Во-первых, это высокие проективные и личные ожидания, человек начинает чувствовать, что он уже «не такой как вчера», окружение начинает приписывать ему совершенно новые личностные качества, «упаковывать» его в одежды любви и страха. У кандидата уже в самом начале избирательной кампании начинают формироваться психологические зависимости, прежде всего от постоянной опеки ближайших помощников, от ощущения величия и значимости каждого поворота головы.
Происходит переформатирование идентичности и вчерашний органичный бизнесмен средней руки начинает примерять на себя роль отца нации и рассуждать о «русском пути».
У человека, вошедшего в выборы, резко повышается тревожность, которая маниакально прикрывается ощущением величия, и приводит к высокой манипулируемости. Как правило, рядом с кандидатом постоянно находится человек, который играет роль зеркальца, как в известном сказочном сюжете: «Свет мой, зеркальце, скажи…» «Зеркальце», как правило, решает свои, далекие от политических высот проблемы, нагло манипулируя кандидатом. А поскольку во время выборов наряду с нарциссизмом кандидата требуется и его адекватность, то такая ситуация приводит к увеличению количества организационных и имиджевых ошибок.
Может ли помочь психолог-политконсультант-пиарщик в минимизации этих психологических и организационных издержек?
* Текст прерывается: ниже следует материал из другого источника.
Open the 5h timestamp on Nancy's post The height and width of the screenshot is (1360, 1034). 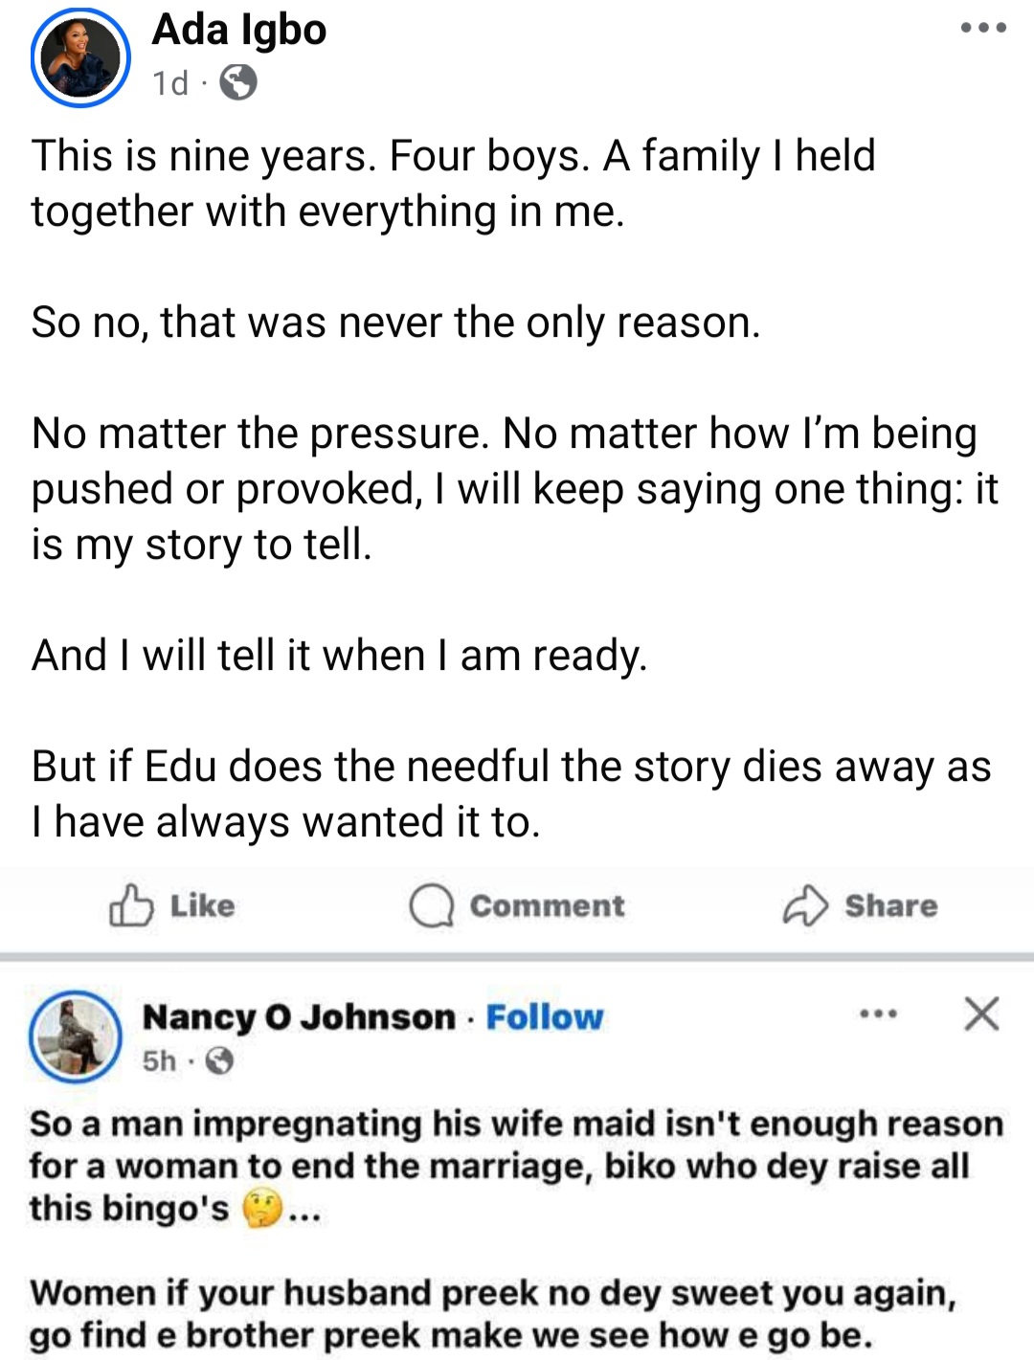[x=160, y=1060]
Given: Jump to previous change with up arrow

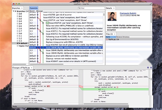Looking at the screenshot, I should point(148,68).
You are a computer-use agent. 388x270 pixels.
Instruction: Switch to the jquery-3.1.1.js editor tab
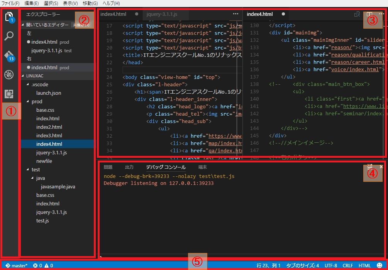point(163,14)
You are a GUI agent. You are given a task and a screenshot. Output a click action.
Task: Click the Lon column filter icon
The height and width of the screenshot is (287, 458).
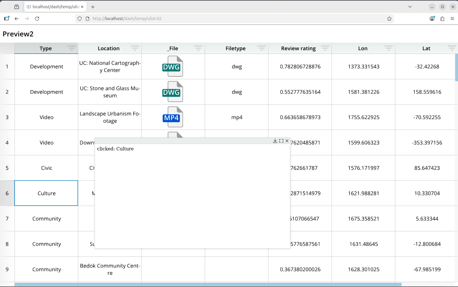point(388,48)
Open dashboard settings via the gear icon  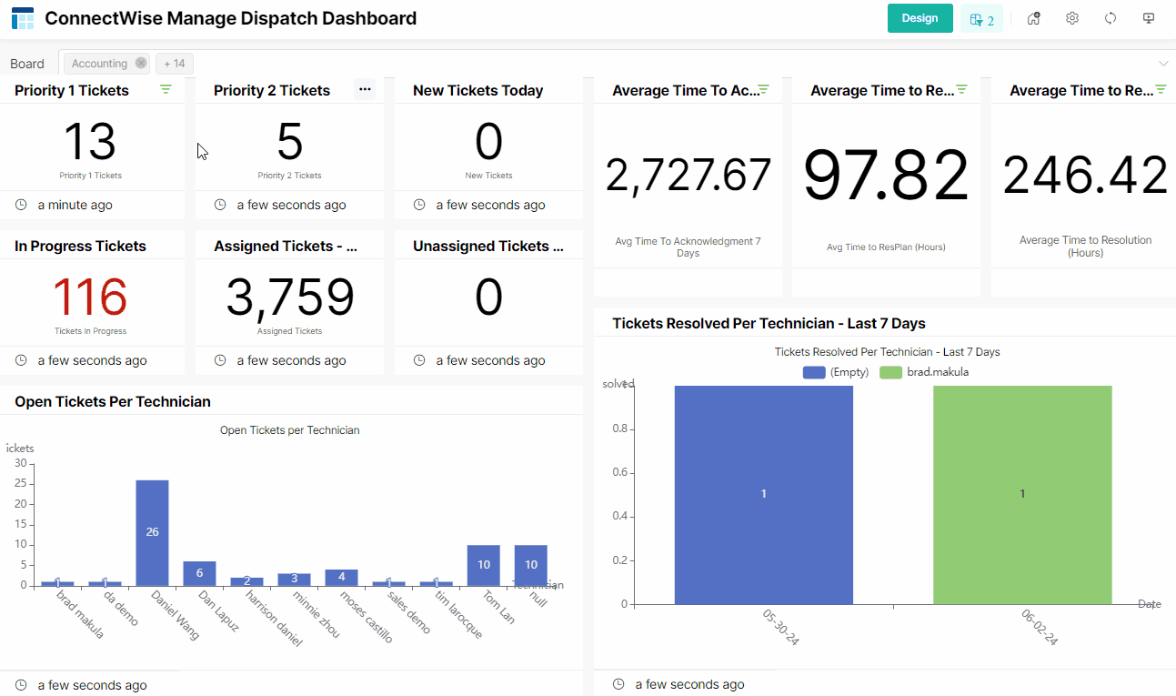click(1071, 17)
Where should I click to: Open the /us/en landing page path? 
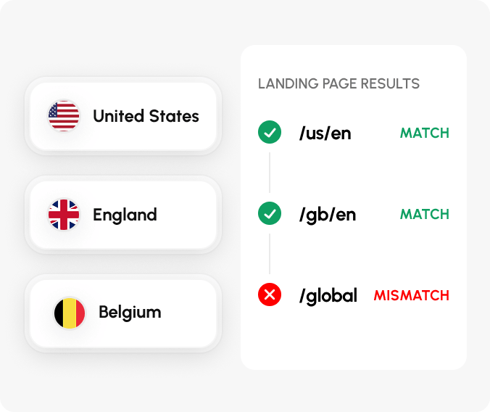325,133
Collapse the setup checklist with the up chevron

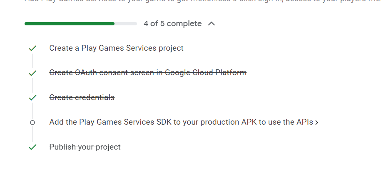pos(212,24)
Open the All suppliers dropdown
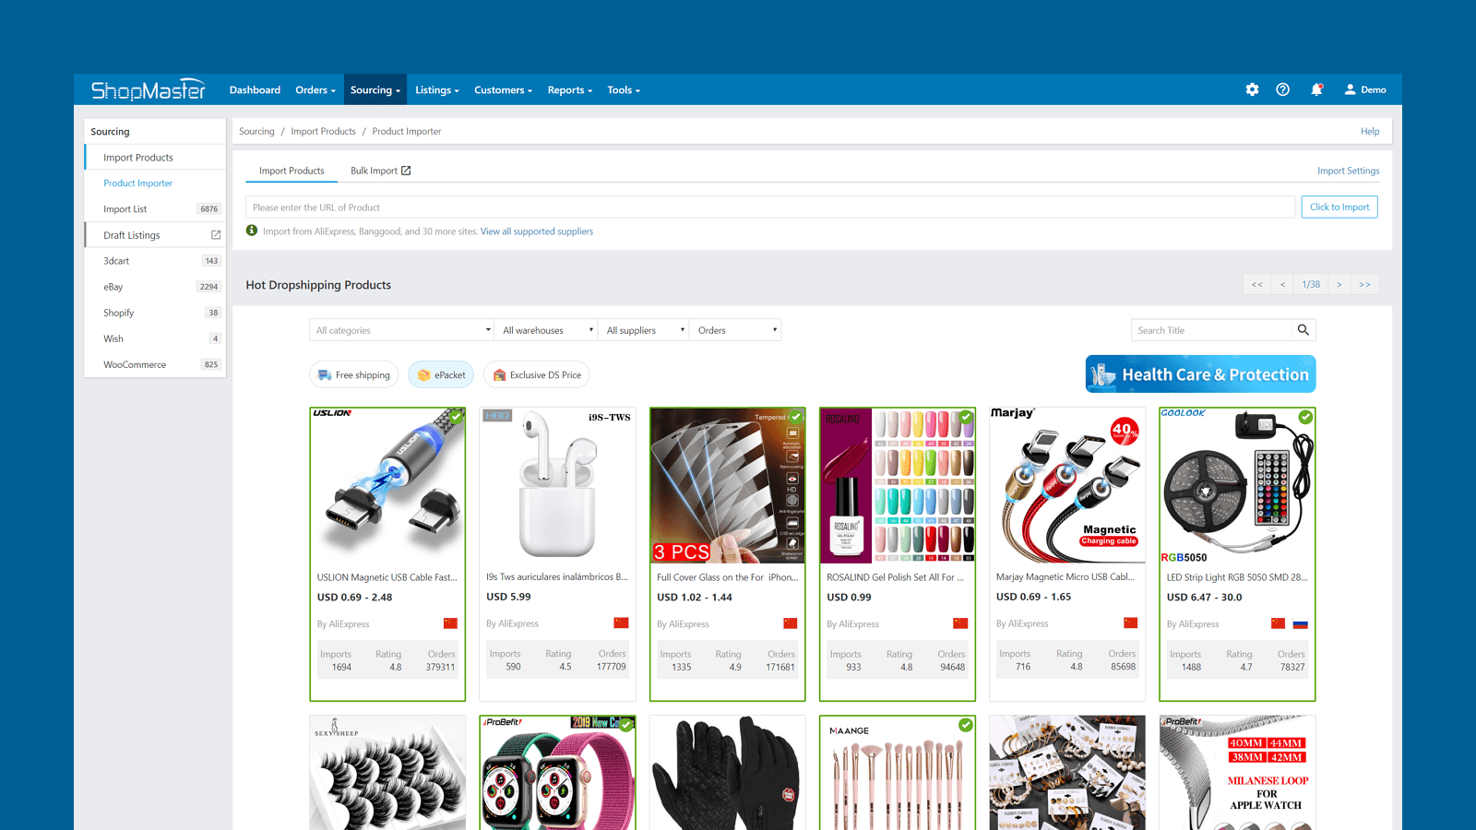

Опыт автора этой статьи говорит о том, что именно такая тройственная профессиональная позиция позволяет быть максимально эффективным в кампании. Позиция психолога позволяет находить баланс между поддержанием нарциссизма кандидата и его проблематизацией, позволяющей сохранять у кандидата остатки чувства реальности. Позиция поликонсультанта дает возможность «доращивать» предыдущий опыт кандидата до политического уровня. Например, бизнесмен, который хочет всех купить, должен понять недостаточность такого решения, точно так же как и военный, пытающийся «построить» всех избирателей.
А знание пиаровского ремесла позволяет транслировать найденные имиджевые и концептуальные решения в форме максимально адекватной массовым ожиданиям.
Есть ли в современной России стопроцентные политики?
Сегодня многие идут в политику из рациональных, прагматических соображений, чтобы получить властные ресурсы и сразу же конвертировать их в бизнес. Жертвовать своей жизнью или даже комфортом из наших нынешних политиков первой величины не готов никто. Да и политики, как описанной выше сложной компенсаторной деятельности, тоже нет.
К сожалению, в современной России политика редуцирована к очень простым коммуникативным и экономическим схемам.
С другой стороны, если наша теория невроза власти верна, то при традиционно репрессивной культуре детства в нашей стране неизбежно появление личностей, структура невроза которых должна требовать для компенсации власти и политической деятельности. Закономерно предположить, что в условиях отсутствия политической системы, партий, такие личности маргинализуются или находят менее адекватную компенсацию в бизнесе или, в крайнем случае, становятся домашними тиранами. А может быть, где-то растет и страдает будущий отец сильной и свободной России.